Na noite de 31 de março de 1964, Paulo Arantes foi à inauguração do teatro da UNE no Rio de Janeiro. “O teatro estava novinho em folha. Você entrava e sentia o cheiro da madeira, viva ainda, aquele cheiro gostoso de madeira nova”, conta ao TUTAMÉIA.
“Já sabíamos da coluna do general Olímpio Mourão Filho, que saíra de Juiz de Fora. Nós achávamos que era uma coluna brancaleone, esse foi o grande erro. Indo para o teatro na praia do Flamengo, nós já íamos comemorando uma vitória, a derrota do golpe”, diz.
Nesta entrevista, realizada em 28 de março de 2024, ele rememora aqueles dias, fala da sua trajetória, a militância na Ação Católica, a entrada na filosofia na Maria Antônia, a adesão majoritária da USP ao golpe –salvo os estudantes–, e a situação atual.

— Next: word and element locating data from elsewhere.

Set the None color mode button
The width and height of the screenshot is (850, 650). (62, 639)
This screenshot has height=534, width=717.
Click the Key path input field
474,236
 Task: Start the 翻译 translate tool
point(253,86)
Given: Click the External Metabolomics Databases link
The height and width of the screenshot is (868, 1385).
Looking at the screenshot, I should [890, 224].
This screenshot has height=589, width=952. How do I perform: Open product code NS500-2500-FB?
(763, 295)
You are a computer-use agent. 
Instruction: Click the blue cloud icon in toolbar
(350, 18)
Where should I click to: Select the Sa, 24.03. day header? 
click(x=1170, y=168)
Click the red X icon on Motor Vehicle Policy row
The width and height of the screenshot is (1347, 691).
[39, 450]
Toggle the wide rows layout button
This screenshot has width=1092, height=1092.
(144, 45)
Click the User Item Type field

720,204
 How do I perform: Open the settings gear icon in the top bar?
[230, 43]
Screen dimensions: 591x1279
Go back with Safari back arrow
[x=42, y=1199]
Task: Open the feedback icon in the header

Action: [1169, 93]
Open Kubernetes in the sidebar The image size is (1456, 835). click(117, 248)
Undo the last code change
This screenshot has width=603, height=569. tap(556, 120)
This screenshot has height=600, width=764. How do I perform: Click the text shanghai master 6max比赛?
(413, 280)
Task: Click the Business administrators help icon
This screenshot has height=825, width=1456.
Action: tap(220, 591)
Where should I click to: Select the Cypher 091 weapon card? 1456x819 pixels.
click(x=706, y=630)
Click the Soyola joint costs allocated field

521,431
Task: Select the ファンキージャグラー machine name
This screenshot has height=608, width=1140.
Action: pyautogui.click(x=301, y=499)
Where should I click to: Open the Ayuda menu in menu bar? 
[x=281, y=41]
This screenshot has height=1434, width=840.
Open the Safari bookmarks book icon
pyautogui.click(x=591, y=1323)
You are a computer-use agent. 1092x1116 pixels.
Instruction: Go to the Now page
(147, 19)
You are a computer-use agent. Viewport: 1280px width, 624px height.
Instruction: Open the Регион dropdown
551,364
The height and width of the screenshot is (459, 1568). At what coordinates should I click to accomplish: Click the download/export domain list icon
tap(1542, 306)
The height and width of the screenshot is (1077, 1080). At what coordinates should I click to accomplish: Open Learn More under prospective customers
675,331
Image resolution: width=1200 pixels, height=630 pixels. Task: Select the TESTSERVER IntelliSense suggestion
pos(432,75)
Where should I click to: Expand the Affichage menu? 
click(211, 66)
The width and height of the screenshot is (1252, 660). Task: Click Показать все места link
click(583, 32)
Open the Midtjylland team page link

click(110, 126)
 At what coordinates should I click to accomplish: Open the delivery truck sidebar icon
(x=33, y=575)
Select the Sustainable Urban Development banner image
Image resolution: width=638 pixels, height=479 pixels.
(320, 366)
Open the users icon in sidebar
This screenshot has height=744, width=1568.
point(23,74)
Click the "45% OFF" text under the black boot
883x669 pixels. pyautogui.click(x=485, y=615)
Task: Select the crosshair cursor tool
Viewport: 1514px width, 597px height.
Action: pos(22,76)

Falando sobre o contexto da época, ele afirma:
“Não era tresloucado pensar que o Mourão havia pisado na bola, tinha se precipitado e abortado o golpe por incompetência. Chegamos à UNE em triunfo, porque finalmente o gatilho havia sido dado, havia disparado para a revolução brasileira, que era um dos grandes mitos do nosso tempo”.
“O espetáculo na UNE foi entusiasmante, porque todos, no palco e na plateia, estavam certos de que a coisa havia virado, havíamos transposto um limiar”.
Voltando para casa, Arantes se recorda de ter comentado com os amigos que as portas do teatro estavam guarnecidas, de início, por “armários, fuzileiros navais, com metralhadoras”. Ele faziam a segurança da UNE e foram aplaudidos. “A certa altura, eles foram embora; nós estávamos sozinhos.
Esse foi o primeiro sinal de que alguma coisa estava mudando”, diz.
Arantes se recorda que por volta da meia noite daquele 31 de março começou a ouvir uma algazarra. O prédio onde ele morava (numa república de estudantes ligados à Ação Popular) ficava equidistante entre o Palácio das Laranjeiras (onde o presidente da República ficava quando estava no Rio) e o Palácio da Guanabara, a sede do governo estadual, naquele momento ocupado por Carlos Lacerda. Nas palavras de Arantes:
“Eram megafones. Noite escura, não se via nada. Da janela começamos a nos divertir. Se ouvia no megafone o Lacerda xingando quem ele imaginava estar à sua frente no meio do escuro. Ele achava que era o almirante Aragão, que não sei se era o próprio almirante Aragão ou alguém que fingia ser almirante Aragão, mas um militar à frente de militares legalistas. Ficaram mais de uma hora se xingando. A virilidade de um e de outro era posta em questão. E nós ouvindo aquele bate-boca. O golpista-mor Carlos Lacerda e, possivelmente, o almirante Aragão, que era o nosso almirante vermelho da vez. E nós, na janela, ouvindo o golpe transcorrendo. Ouvindo o confronto mudando de lado. Em certo momento, houve silêncio. O possível almirante Aragão tinha se retirado; o Lacerda também se retirou. Fomos dormir com a pulga atrás da orelha, mas ainda confiantes de que o dispositivo militar do general Assis Brasil estaria funcionando. Mas era o segundo sinal de que a coisa estava indo para o brejo”.
O depoimento integra uma série de entrevistas sobre o golpe militar de 1964, que está completando sessenta anos. Com o mote “O que eu vi no dia do golpe”, TUTAMÉIA publica neste mês de março mais de duas dezenas de vídeos com personagens que vivenciaram aquele momento, como Almino Affonso, João Vicente Goulart, Anita Prestes, Frei Betto, Roberto Requião, Djalma Bom, Luiz Felipe de Alencastro, Ladislau Dowbor, José Genoíno, Roberto Amaral, Guilherme Estrella, Sérgio Ferro e Rose Nogueira.